SPS may differ from the traditional PS pension as it was launched in a different economic era.
Here is a crude calculation based on a traditional pension (not coordinated). I am omitting the lump sum and future indexing for convenience.
John is retiring at 55 with 30 years service on a pensionable salary of €80,000. His preserved pension is €30,000.
Lets first say he pops at 68. If he opts to take this Preserved Pension at 60 his annual payments will have amounted to €240,000. If he had instead opted for CNER at 55 his annual pension of €23,400 would have amounted to €304,200. So an advantage of €64,000 for CNER.
Now say he lives until 88. His Preserved Pension payments would then cumulate to €840,000. If he had taken CNER his annual payments would accumulate to €772,000. Now it is advantage €68,000 to the Preserved Pension.

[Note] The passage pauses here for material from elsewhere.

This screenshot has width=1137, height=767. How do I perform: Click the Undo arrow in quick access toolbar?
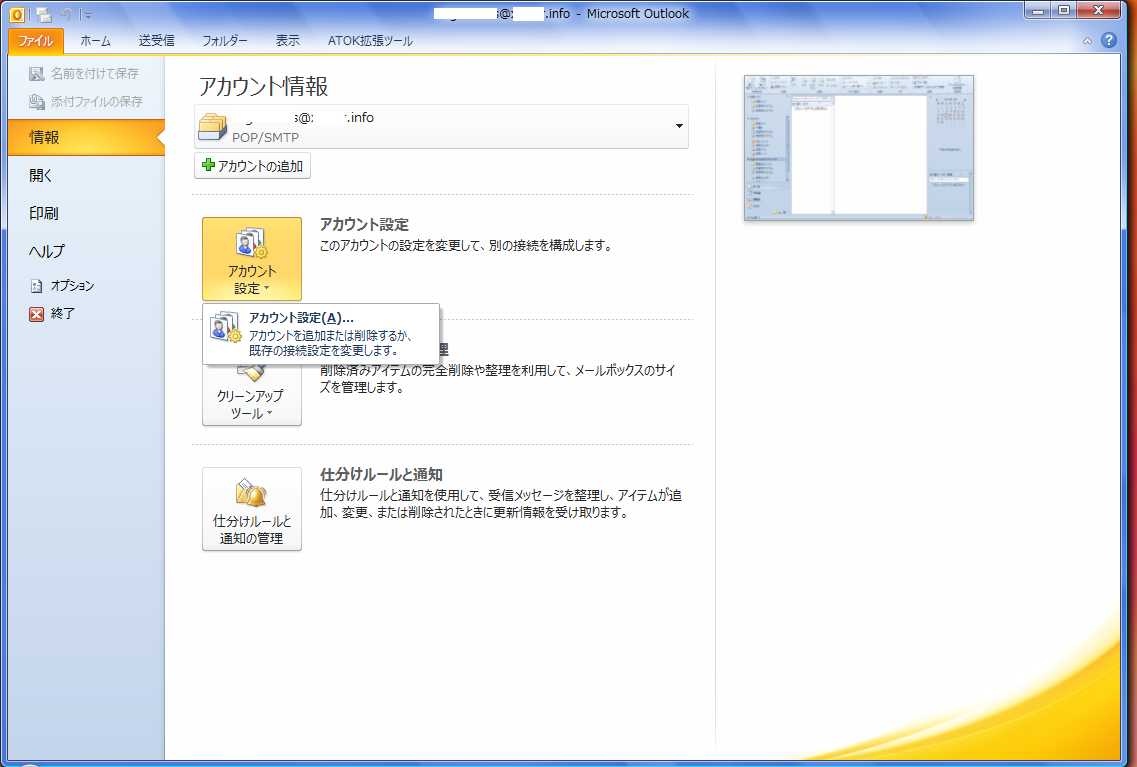pyautogui.click(x=66, y=14)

A reverse in financial fortunes!
In this example the crossover age for advantage to the Preserved Pension over CNER would be approximately 78 (below current average life expectancy).
The Preserved lump sum is also more favourable than CNER - apart not being actuarially reduced, it is calculated in relation to the salary pertaining to his grade at 60 instead of 55 (when he actually retired/resigned). And salary-linked pension increases after retirement are also likely to favour the Preserved Pension option.
In general for traditional PS pensions the financial balance between CNER and Preserved Pension will shift gradually and linearly with increasing survival age. Fortunately for the government the actuarial tables have not been re-adjusted to reflect this increase in life expectancy.